Shana Mabari at MOAH

Shana Mabari, Stella Errai Cepheus, Letters on Sunspots, The Light of Space, MOAH; Image courtesy of the artist

Shana Mabari: Inspirational Exploration and Astronomical Observations

Lancaster Museum of Art and History, Lancaster
February 8 – April 19

Written by Genie Davis
Fine art is taking flight as artist Shana Mabari rockets into the Museum of Art and History in Lancaster with a literally out-of-this-world exhibition. Central to Mabari’s work is the idea of an intersection between art and science, and her own exploration of astronomy and astrophysics.

This fusion with art inspires her installation at MOAH, which is a part of a museum-wide exhibition, The Light of Space, opening February 8th. MOAH and Mabari are also partnering with publisher Griffith Moon on the book Space, featuring 15 original written works and accompanying images, dedicated to exploring the idea of space through both mediums. The book project was curated by Mabari along with MOAH director and senior curator Andi Campognone.

Mabari’s full-room installation at the museum, Letters on Sunspots, features both two and three-dimensional work and aluminum prints from her Stella, Constellatio, and Planeta series, along with sculptural works from her Meteor series. The title of her installation refers to letters and astronomical observations by Galileo Galilei written in 1612.

Like Galilei, Mabari bases her work on her views of space itself. Each of her 2-D drawings offer two views of the same object – both a positive and negative view; in other words, a view of the object as seen looking skyward from earth, and a view of the object looking down to the earth.

In “Planeta Mars,” one of Mabari’s drawn images now rendered on aluminum, astronomical and mathematical information is included in the work. The image itself is geometric but not abstract, precise in its description. The use of aluminum lends this and other works a sheen that is equally of the future and historic: aluminum is a significant metal in aerospace engineering, and it is also an element that occurs naturally throughout the universe.

Using the metal as her canvas, Mabari is quite literally fusing her art with science.
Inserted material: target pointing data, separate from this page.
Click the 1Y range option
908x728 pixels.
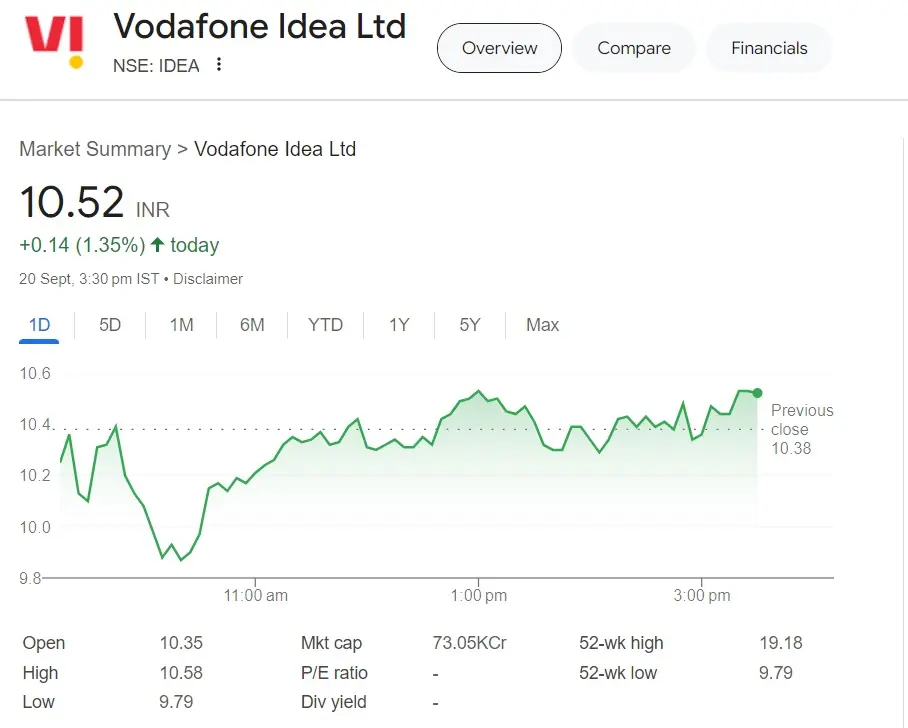(x=398, y=325)
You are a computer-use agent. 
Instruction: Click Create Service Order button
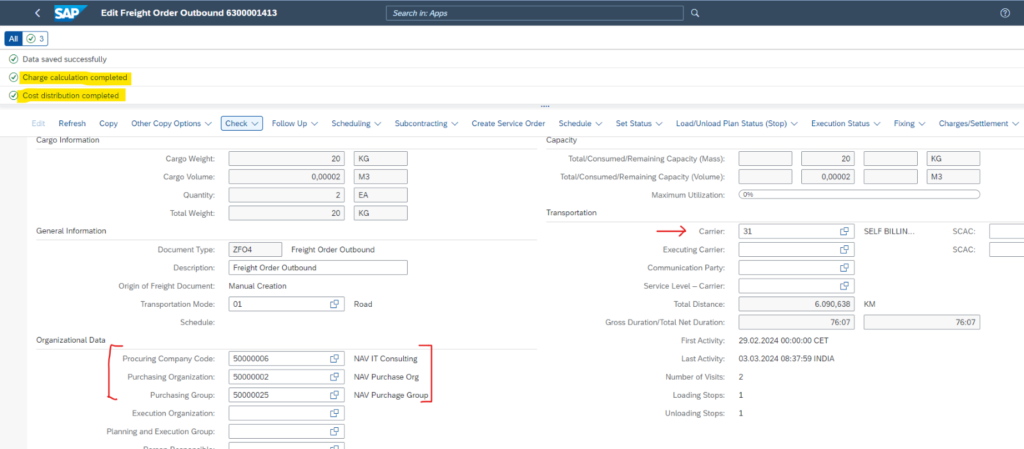coord(508,123)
Her images recall Miro or Kandinsky, with their delicate, perfect lines, their elegant geometry, and fluid grace. They serve both as defined sky maps and a magical-looking tribute to the universe, celestial in scope and content. The blues, whites, and black of the configurations depicted in “Stella Unuk Serpens” pull the viewer into both the science and mysterious romance of the night sky; the silver- grey background of “Constellation Aquila” allows the artist’s constellation to virtually leap out from the piece.

Her meteors – jeweled, multifaceted acrylic sculptures – dazzle with light and color; they are like distant astronomical objects once viewed through a telescope, now transcendently shining here on earth. Whether a lustrous emerald green or a red/yellow configuration, the sculptures play with visual perception, as well as with viewers’ experience of physical space, through their use of color, light, reflection, and shape. The sculptures were developed in 2018-19 during time spent in the LA-based Mabari’s second studio in Ibiza, Spain.
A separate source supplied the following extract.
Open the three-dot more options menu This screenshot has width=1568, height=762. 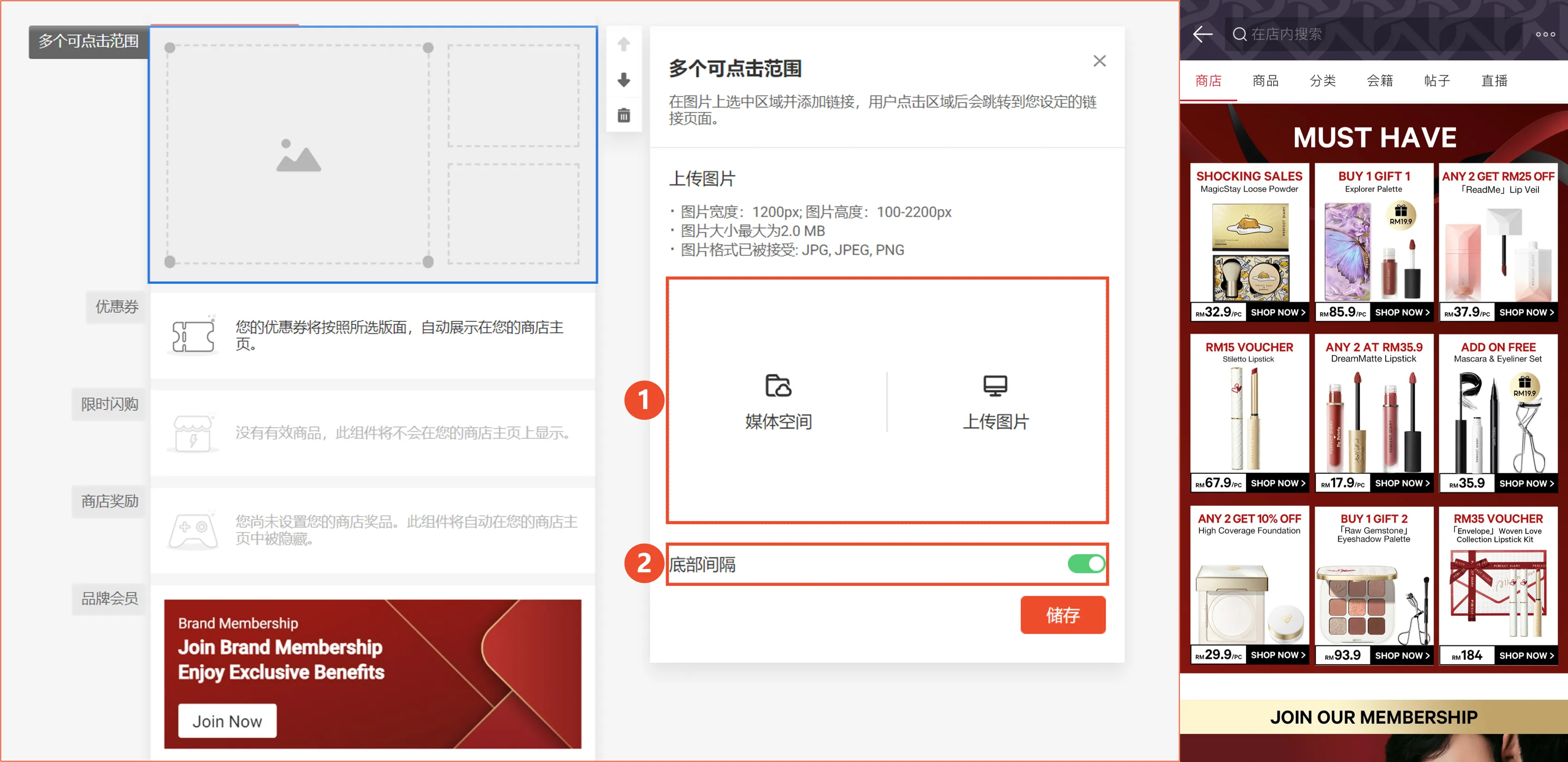[x=1545, y=35]
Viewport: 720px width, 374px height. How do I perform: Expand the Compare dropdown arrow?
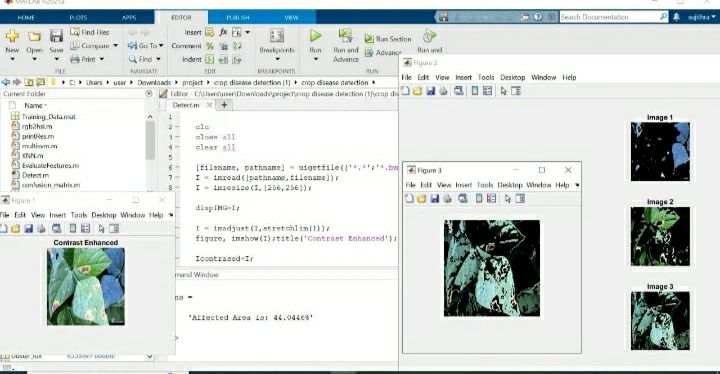[x=115, y=45]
It was in 2018 when Mabari was chosen as the first artist to ever fly on a mission of NASA’s Stratospheric Observatory for Infrared Astronomy – SOFIA. SOFIA uses a 2.7-meter telescope mounted in a customized Boeing 747 aircraft, one that flies to a maximum altitude of 45,000 feet, to study astronomical phenomena including black holes, magnetic fields, and star cluster formation.
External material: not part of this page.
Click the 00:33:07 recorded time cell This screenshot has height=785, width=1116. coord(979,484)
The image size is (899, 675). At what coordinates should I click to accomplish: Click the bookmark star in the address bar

Soaring above most atmospheric water vapor, astronomers aboard SOFIA can clearly study the universe and its building blocks. Observing their work served as inspiration for Mabari, who strives to communicate the wonder of aerospace and science through her art.

Mabari began her 10-hour flight from the NASA Armstrong Flight Research Center in Palmdale. She describes her experience on SOFIA as “an honor and a privilege to experience the elegant complexities of infrared astronomy, astrophysics, and astro-chemistry…It was an extraordinary opportunity to witness firsthand some of the astounding ways in which astronomers continue to radically expand our collective field of vision into the universe.” According to Mabari, “As an artist, I feel one of my greatest challenges is to grow into other fields and areas that are complementary.” She views the SOFIA project as an “incredible” way to gather information and “expand creative possibilities into new realms.”

SOFIA regularly ferries international astronomers on its flights, as well as using its capabilities to bring science to life for educators – and now, for an artist.

Mabari’s upcoming exhibition will not be her first in the Lancaster area; her large-scale, 20-foot stainless steel and acrylic sculpture “Astral Challenger” is permanently located in the Antelope Valley, a commemoration of the space shuttle Challenger flight. And, in 2015, the artist had a roof-top exhibition at MOAH, displaying vividly colored translucent and mirrored sculptures from her series Diametros Petals.

Following her February 2020 MOAH show, Mabari will also be featured at Melissa Morgan Fine Art in Palm Desert, and at Porch Gallery in Ojai. Both exhibitions will debut in mid-March 2020.

MOAH’s The Light of Space, including Mabari’s Letters on Sunspots installation, opens February 8th. Along with her work, images from Laddie John Dill and photographic artist Jay Mark Johnson will also be on display. The exhibition runs through April 19th.